According to Aggreko, there are three key challenges regularly facing contractors working in the Nordics – insufficient heating both inside and outside, humidity levels and effective risk management. All three are detailed in the guide, as well as advice on how contractors can ensure they are prepared for the foreign climate.
Greger Ruud, Sector Development Manager, Nordics Datacenters, said, “The data centre boom in the Nordics is here to stay, so UK and Ireland-based contractors need to be prepared to be continually called upon for their expertise in this highly in-demand region. The region’s harsh climate underlines the need for contractors to maintain a controlled environment in the construction phase, and the challenge of maintaining these conditions throughout. Doing so will allow data centre owners and operators to avoid issues during the build and keep to schedule – a vital priority in a sector where ready infrastructure is needed to meet growing market demand.”

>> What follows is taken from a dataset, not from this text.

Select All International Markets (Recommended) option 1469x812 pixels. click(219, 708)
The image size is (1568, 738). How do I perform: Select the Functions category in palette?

In addition to exploring common on-site concerns raised by the Nordics’ colder climate, the guide also sets out logistical considerations, including the need for contingency planning, loadbank testing and sustainable practices. Commentary is also provided from the Chairman of the Swedish Datacenter Industry Association (SDIA), Pär Åberg.
Ruud concludes, “Data centre projects rest on the contractors’ ability to carry out work safely, to budget, and preserve key IT equipment they may be responsible for during the build phase. The Nordics’ logistical and climate considerations, as identified in this report, make it abundantly clear that a reactive strategy around equipment and expertise is ill-suited to this unique region.
“As such, we would advise stakeholders working on these facilities to take steps to ensure concerns around power, moisture and temperature control are addressed well in advance of breaking ground on new facilities. By doing so, contractors can reap the benefits of increased demand while knowing small on-site issues encountered during projects will not snowball into full-blown concerns.”